---------- TEXT SHOWN

First Blood (1982)
First Blood has a very comfortable connection and a very disturbing distance from the films that seem to have inspired it. It was inspired, I think, by the Vietnam films of the late 70s, movies that tried to deal with the war in intimate terms, movies like The Deer Hunter, Coming Home, Go Tell the Spartans and Rolling Thunder. Its dramatic core puts it in the company of those films, but its balls-out, audience pleasing action plot is what keeps it apart. The producers seem to want to have it both ways. They want an entertaining introspection about the war in Vietnam. I’m not sure that it works.
Stallone plays John Rambo; a Vietnam vet was discharged from the Army seven years ago and suffers wounds both on the outside and on the inside. He travels on foot to a small town to visit a friend only to learn that his buddy recently died from cancer contracted after an Agent Orange attack. He is accosted by the police who deem him a drifter, driven out of town and then arrested when he tries to return. The charge is vagrancy, resisting arrest and possession of a deadly weapon. Deadly? How about a knife as big as your arm? At the police station, Rambo is abused by the cops which triggers flashbacks to his time as a POW. So, he trashes the cops, escapes from custody, steals a motorcycle and flees into the woods.
This is, of course, ridiculous in that action movie sort of way. It’s also ridiculous that the Sheriff Teasle (Brian Dennehy) leads his men into the woods the flush Rambo out only to discover that the man is a one-man-wrecking crew. He might have figured this out from the battle scars, the ten-inch knife and the fact that he thrashed a bunch of cops and escaped. They don’t keep this in mind at all even after Rambo takes out Cop #4 or Cop #5. It’s the kind of action stuff that results in logical questions: How does Rambo know which tree that the cop will stop under so he can pounce out of the branches on top of him?
Despite its logical flaws, the movie is pretty exciting. The problem is that all that slick, staged fighting is counter-measured by the issue that the movie has to deal with. Rambo is confronted by his old commander (Richard Crenna) who urges him to come to grips with what happened. This leads to a long and unconvincing monologue in which Rambo tearfully mourns the war he was forced to endure and the way that American has treated him since coming home from Vietnam. I guess it’s effective in a sense but Stallone can’t handle this kind of heavy drama. He’s better at quiet introspection, as he did just before the fight with Apollo in Rocky but he can’t handle big emotional monologues, like the one on the beach in Rocky III. Here his tearful revelation about his friend who got blown up is tempered by his inability to handle heavy dialogue. He whimpers and whines and it draws bad laughs.
The two sides don’t really fit: the comic book action and the heavier Vietnam issues. They make for a very mixed bag and probably reveal an ill-fitting collaboration between a studio that wants an action pictures and a writer who wants a screed against the horrors of the war. The movie tries to have it both ways and it results in a very weird mix.

--------------------

### ASSIGNED TASK
Answer these questions from the First Blood review:
(a) Which actor plays Sheriff Teasle?
(b) What are the charges against Rambo when he is arrested?
(c) Which actor plays Rambo's old commander?

---------- RECORDS PROVIDED

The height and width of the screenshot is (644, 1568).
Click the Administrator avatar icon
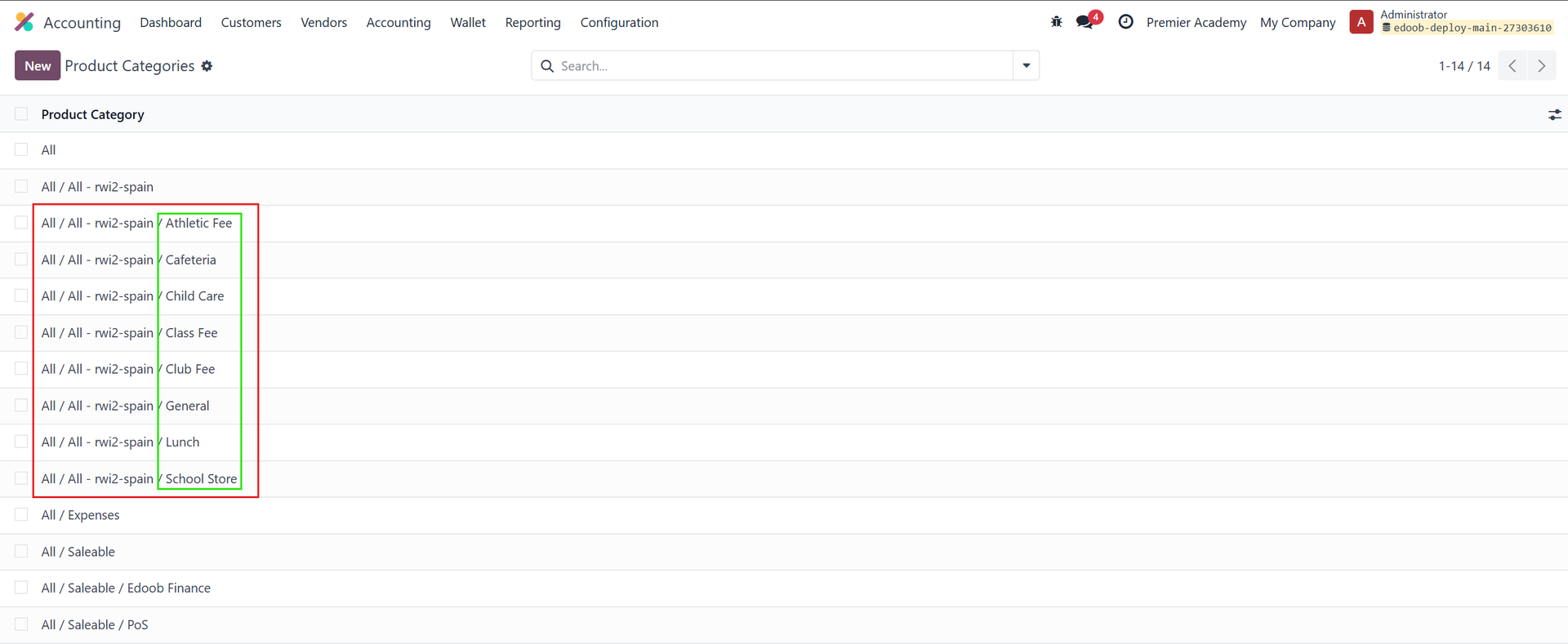1361,22
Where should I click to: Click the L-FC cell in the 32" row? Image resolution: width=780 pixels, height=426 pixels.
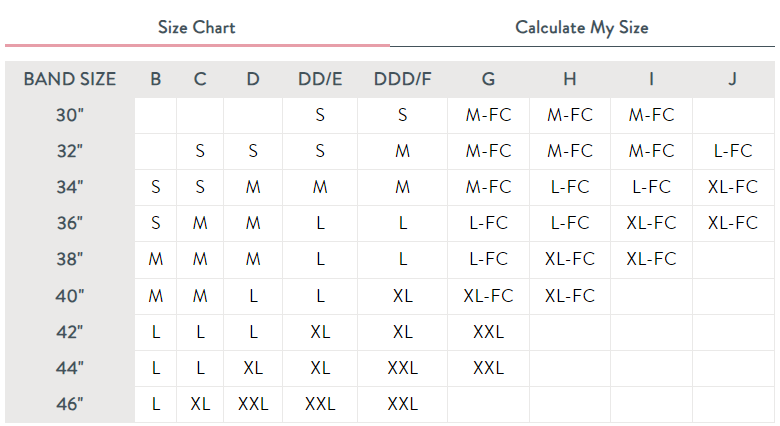pyautogui.click(x=732, y=151)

--------------------

### RESULT
(a) Brian Dennehy
(b) Vagrancy, resisting arrest and possession of a deadly weapon
(c) Richard Crenna